Original .shp shapefiles come from the Census Bureau's Cartographic Boundary Files.

These were converted to GeoJson via ogr2ogr.

Then combined into TopoJson format via the node server side library, with quantization of 1e7 and retain-proportion of 0.15. Up to this point there is no indication of any problem.

I view the final topojson file using mapshaper and things seem to look OK:rendered via mapshaper

But, when attempting to render with the topojson client library and D3.geo.path(), I encounter some strange paths in the congressionalDist layer: (notice the large rectangular paths around the continental US, AK, and HI)square paths

A working version of the page can be found here: http://jsl6906.net/D3/topojson_problem/map/

A couple of relevant notes:

  • If I change my topojson generation script to remove simplification, the paths then seem to show correctly via the same d3.js page
  • If I only keep the congressionalDist layer when creating the topojson, the paths then seem to show correctly via the same d3.js page:

good

After attempting as much troubleshooting as I've been able to handle, I figured I would ask someone here to see if someone has experienced any similar issues. Thanks for any help.

1
This seems to be/might be related to the problems mentioned in stackoverflow.com/questions/23953366/…. There the calculation of the bound went wrong with some of the regions resulting also in large rectangles. In your example, for example, d3.geo.bounds(cds[84]) results in `[[-180, -90], [180, 90]]' which seems to be incorrect. I do not know why this happens though.Jan van der Laan
Still not sure what's causing this, but one interesting thing I've noticed is that the id property of the data bound to the offending rectangles ends in ZZ, whereas all other objects have an id ending with two numbers. The id's responsible are: 09ZZ, 17ZZ, and 26ZZ. For example, try the following: d3.selectAll(d3.selectAll('.cd')[0].filter(function(d) { return d3.select(d).attr('id').slice(-2) === 'ZZ' })).style('stroke', 'red') and you will notice that only those rectangles are colored red.jshanley
It seems ZZ is the code given to "undefined" congressional districts. I'm not exactly sure what this means, but you can see it occurring in this dataset under the column CD113FP, wherever the NAMELSAD column contains "Congressional Districts not defined". Also there is a reference to removing such districts when running ogr2ogr in this file which is part of us-atlasjshanley
In case this might be useful - here is my complete workflow: 1. Download shapefiles (census.gov/geo/maps-data/data/tiger-cart-boundary) 2. Convert shapefiles to geoJson (jsl6906.net/D3/topojson_problem/3create_geo_jsons.bat.txt) 3. Combine geoJson files into topoJson (jsl6906.net/D3/topojson_problem/3create_topo_json.js)Josh
Is it possible your paths are "inside out" (counter-clockwise versus clockwise)? What happens if you assign a fill color to Alaska or Hawaii -- does it fill everything in the rectangle except the islands/state?
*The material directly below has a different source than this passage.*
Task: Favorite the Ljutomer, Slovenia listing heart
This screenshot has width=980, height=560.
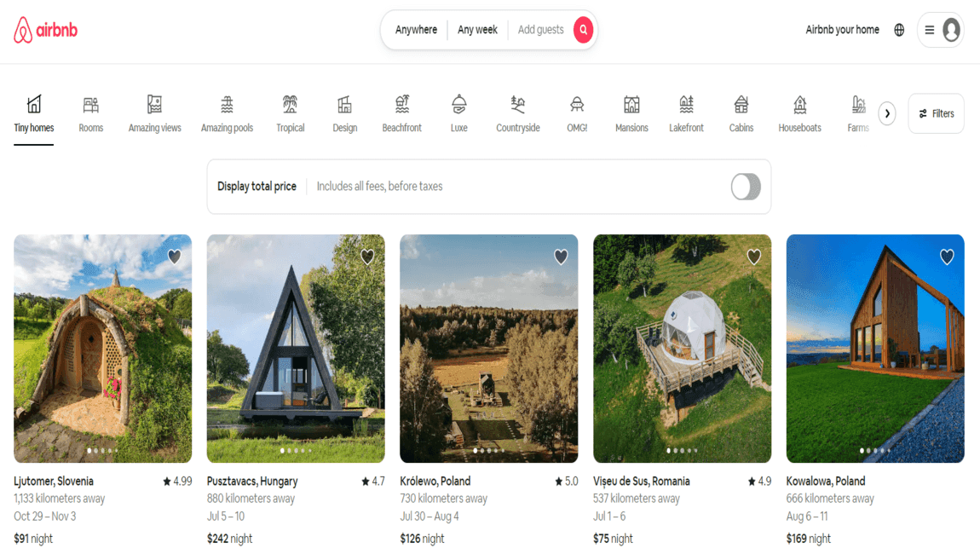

See, e.g. stackoverflow.com/q/21786168/3128209AmeliaBR

1 Answers

4
votes

As I mentioned in the comments, I had noticed that the three offending rectangles all were bound to data with an id property ending in ZZ, while all other paths had IDs ending with numbers.

After some Google searching, I came up with what I think is the answer.

According to this document on the census.gov website,

In Connecticut, Illinois, and Michigan the state participant did not assign the current (113th) congressional districts to cover all of the state or equivalent area. The code “ZZ” has been assigned to areas with no congressional district defined (usually large water bodies). These unassigned areas are treated within state as a single congressional district for purposes of data presentation.

It seems that these three undefined districts would account for the three rectangles. It is unclear at what point in the process they cause the issue, but I believe there is a simple solution to your immediate problem. While searching for information about the ZZ code, I stumbled across this makefile in a project by mbostock called us-atlas.

It seems he had encountered a similar issue and had managed to filter out the undefined congressional districts when running ogr2ogr. Here is the relevant code from that file:

# remove undefined congressional districts
shp/us/congress-ungrouped.shp: shp/us/congress-unfiltered.shp
    rm -f $@
    ogr2ogr -f 'ESRI Shapefile' -where "GEOID NOT LIKE '%ZZ'" $@ $<

I'm betting that if you run your ogr2ogr on your shapefile using the flags shown here it will solve the problem.